As the Dream Chasers’ VP of Education, Andre is responsible for designing classes to address the needs of the club members, which has already resulted in Gavel College, a bi-monthly class on public speaking fundamentals. He’s also created Dream Craft Library, a collection of public speaking books and media, such as TED Talks, that also provides a safe space for practicing speeches. Ron Lee Clark, Dream Chasers’ VP of public relations, also teaches Gavel Grammar Workshop.


“The workshop is correcting the members’ errant grammar, causing them to sound more professional, which in turn makes them more marketable. I’ve been trying to create new programs to make it more impactful and build things the guys can immerse themselves in,” Andre says. With so many programs created in less than a year, he’s clearly the right man for the job.


Manal also has a new project in the works.


Toastmasters clubs earn points for accomplishments, but, currently, no rewards are offered to volunteers starting Gavel Clubs, meaning there is no incentive to start more. Manal’s long-term goal is to establish a Gavel Club in each prison in the United States and is preparing a proposal for Toastmasters 
International.


“Within the Toastmasters organization, there’s zero information and no credit given for starting these clubs. More important is getting Toastmasters International to elevate these clubs and invest in them more,” she says.


“At Dream Chasers, we are trading guns for pens, drugs for responsibility, violence for order and failure for success. As felons we face stiff odds after release, but this club helps us balance the scales,” says Andre. “I dream of a day where the justice system begins to truly care about correction and offer real solutions to broken men.”

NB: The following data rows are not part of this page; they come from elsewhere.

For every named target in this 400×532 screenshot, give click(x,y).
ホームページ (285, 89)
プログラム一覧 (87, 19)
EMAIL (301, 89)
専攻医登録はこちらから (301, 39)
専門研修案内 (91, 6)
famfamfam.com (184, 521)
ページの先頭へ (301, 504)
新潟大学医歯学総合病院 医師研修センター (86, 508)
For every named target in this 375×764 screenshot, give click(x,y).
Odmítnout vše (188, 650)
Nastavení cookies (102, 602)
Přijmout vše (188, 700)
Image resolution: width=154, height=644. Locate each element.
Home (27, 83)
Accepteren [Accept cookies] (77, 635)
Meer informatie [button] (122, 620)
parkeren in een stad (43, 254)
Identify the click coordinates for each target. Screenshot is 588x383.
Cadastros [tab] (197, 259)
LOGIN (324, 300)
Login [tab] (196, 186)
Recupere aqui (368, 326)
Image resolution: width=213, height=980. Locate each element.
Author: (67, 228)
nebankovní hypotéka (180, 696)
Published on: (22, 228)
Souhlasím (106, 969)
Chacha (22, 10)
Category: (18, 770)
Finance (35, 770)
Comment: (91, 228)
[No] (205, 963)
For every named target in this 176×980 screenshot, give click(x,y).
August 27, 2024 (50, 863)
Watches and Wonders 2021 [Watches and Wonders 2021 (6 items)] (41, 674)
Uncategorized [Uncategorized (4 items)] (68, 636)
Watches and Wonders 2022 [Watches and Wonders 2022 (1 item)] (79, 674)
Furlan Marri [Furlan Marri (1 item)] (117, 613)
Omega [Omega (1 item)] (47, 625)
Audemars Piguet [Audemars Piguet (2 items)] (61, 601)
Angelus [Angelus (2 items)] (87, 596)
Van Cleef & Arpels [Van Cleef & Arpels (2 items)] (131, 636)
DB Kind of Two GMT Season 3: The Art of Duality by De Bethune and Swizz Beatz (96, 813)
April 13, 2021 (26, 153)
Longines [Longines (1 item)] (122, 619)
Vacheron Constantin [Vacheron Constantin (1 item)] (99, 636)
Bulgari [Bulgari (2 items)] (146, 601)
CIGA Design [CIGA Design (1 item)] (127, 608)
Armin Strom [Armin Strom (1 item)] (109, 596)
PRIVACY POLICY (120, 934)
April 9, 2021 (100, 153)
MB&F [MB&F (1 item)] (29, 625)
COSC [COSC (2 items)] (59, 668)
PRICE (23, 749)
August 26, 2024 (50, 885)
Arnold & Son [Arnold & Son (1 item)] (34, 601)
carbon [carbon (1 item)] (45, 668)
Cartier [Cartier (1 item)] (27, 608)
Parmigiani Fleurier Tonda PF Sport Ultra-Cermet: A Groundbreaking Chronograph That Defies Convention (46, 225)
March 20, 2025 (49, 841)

One thing became clear to this writer after Gavel Club: The inmates cease to exist on meeting nights. They’re gentlemen, Gavel Club members, Toastmasters. That transformation should be the goal in every prison. If reformation is really the purpose of doing time, if reducing recidivism is really the goal, Gavel Clubs seem like a crucial building block to better futures for incarcerated men and women. While the men of Dream Chasers and X-Treme Speakers finish their sentences, they plan to keep improving themselves together. Steven says it best:


“I’m rooting them on like my teammates, and we are a team. It’s become a team, a family… with a little dysfunction.”